Yes, doctors need to be able to calculate the probability a patient has a given disease taking into account not only the accuracy of the test but also other available information (e.g., for random testing, prevalence of the disease amongst an age-group); and they need to communicate this information clearly to the patient. This misunderstanding is a real problem, and something that doctors and everyone else need to be educated about.

But to go from that to '91% is just not good enough' is a huge leap.

As long as there isn't a 100% accurate test, we can never be certain whether the disease is present or not; but the test does give a lot of relevant information and we can lower the probability of a false alarm as much as we like by administering the test again and again.

If a disease affects 1 in 20 people and the test is 90% accurate, a 'positive' result means you have a mere 32% probability you are actually ill. If you administer the test a second time and you get a second positive, this probability jumps to 81%, and this keeps rising with the number of positive results. For a negative test result, the news are even better: the first negative result translates to a 99.5% you are healthy, the second negative to a .999% that you are.
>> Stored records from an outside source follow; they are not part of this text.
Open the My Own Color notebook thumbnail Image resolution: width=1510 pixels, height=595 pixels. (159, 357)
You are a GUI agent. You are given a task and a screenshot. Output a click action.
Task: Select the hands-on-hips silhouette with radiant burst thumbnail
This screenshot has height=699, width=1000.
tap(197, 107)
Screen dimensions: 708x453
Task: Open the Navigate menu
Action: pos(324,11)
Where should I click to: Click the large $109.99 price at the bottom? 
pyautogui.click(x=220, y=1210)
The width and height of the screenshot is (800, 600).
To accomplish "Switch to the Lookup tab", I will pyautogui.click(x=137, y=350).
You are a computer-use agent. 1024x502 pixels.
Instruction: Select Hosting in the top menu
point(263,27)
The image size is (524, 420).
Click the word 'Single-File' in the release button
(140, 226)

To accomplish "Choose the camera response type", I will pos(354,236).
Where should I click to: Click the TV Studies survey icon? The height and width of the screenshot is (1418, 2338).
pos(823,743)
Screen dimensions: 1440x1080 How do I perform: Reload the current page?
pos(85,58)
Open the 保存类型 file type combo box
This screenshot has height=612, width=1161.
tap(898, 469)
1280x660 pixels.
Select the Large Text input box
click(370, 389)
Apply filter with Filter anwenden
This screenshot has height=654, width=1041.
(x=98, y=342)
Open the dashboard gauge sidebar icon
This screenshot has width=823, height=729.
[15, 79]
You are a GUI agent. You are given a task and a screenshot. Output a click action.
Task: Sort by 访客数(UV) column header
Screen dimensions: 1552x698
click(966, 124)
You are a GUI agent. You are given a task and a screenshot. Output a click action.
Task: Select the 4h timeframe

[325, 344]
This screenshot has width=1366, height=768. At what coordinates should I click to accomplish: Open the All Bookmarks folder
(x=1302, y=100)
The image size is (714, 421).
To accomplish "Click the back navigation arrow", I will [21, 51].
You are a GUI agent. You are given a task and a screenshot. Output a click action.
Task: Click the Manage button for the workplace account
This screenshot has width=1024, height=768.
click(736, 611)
(18% of the people will get one positive and one negative, which simply means there is a 95% probability they are healthy - i.e. the same as before taking any tests. Instead of 'not knowing what to believe', as Lowe speculates, their doctors should just explain to them that they need more testing if they want to increase the accuracy of the standard, pre-test prediction (healthy) above 95%)

Pay attention now, here comes the correct conclusion: If you don't have any symptoms, a positive test result for most diseases doesn't mean much - in most cases, you are still more likely to be healthy than not.

Next time you take a test, ask your doctor to calculate the probability you are actually ill or healthy; and if you want more certainty, take the test again, and again, until you are content with the degree of certainty on offer. And thank all those nice researchers for them 90% accurate tests - at least if they are not painful.


  1. Surreptitious Evil Says:

    And it confuses (or fails to address) the potential difference between rates of false positive and false negative results. Just because the total error rate was 9%, doesn't mean that the individual rates were also 9%.

    Generally, modern tests can be biased either way: because of the horror of the false positive or because of the utility in actual predictive diagnosis of alternative tests and symptom-led diagnosis.

    Hence, as an example, (relatively) cheap mass cancer screening, leading to (more expensive) biopsies leading to preventative intervention. Pun unintentional.